A retomada de um novo ciclo de visibilidade e adição de valor para o crescimento do ecossistema se deu entre os anos 2013 e 2016, por meio de quatro movimentos de diversificação de competências complementares e de redefinição dos limites temáticos do Porto Digital. São eles: i. a ampliação do escopo, quando deixou de suportar apenas negócios baseados em tecnologias de informação e passou a contemplar o setor de economia criativa; neste caso, por meio da implementação de plataforma para criação, prototipação e finalização de produtos nas áreas de games e animação, audiovisual, música, fotografia e design (a estratégia Portomídia, 2013); ii. a estruturação de hub de suporte à criação e consolidação de startups, baseada em mecanismos como aceleradoras, incubadoras e espaços de coworking (a estratégia Jump Brasil, 2014); iii. a expansão dos próprios limites geográficos do cluster, a partir de um movimento de interiorização da atuação do Porto Digital em busca de novas conexões com outras cadeias produtivas do estado, iniciada em Caruaru com o polo de confecções e moda (a estratégia Armazéns da Criatividade, 2015); e iv. a configuração do Porto Digital como um Urban Living Lab (assunto já abordado em outra coluna), para fomentar uma nova área de especialização voltada para mobilidade e tecnologias urbanas estruturadas em internet das coisas e fabricação digital (a estratégia Porto Leve/L.o.u.C.o – Laboratório de Objetos Urbanos Conectados, 2016).
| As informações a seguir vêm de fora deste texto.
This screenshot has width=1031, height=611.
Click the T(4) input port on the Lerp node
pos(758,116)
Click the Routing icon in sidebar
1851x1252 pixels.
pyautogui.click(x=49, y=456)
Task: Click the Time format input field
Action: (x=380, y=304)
Como já foi registrado aqui, o Porto Digital chega em 2018 com 315 empreendimentos, cerca de 9000 empregos e faturamento da ordem de R$ 2 bilhões. Devido à capacidade empreendedora instalada e à reputação que alcançou, tem potencial de ir muito além. Explorar novos mercados através de programas de open innovation e outros serviços junto a cadeias produtivas globais, fomentar a inovação tecnológica em setores econômicos tradicionais em direção à indústria 4.0 e ampliar seu papel enquanto agente de transformação urbana no Recife e exemplo inspirador para outras cidades parecem ser novas fronteiras a serem trabalhadas. (Francisco Saboya é economista, professor da UPE e presidente do Porto Digital entre 2007 e 2018).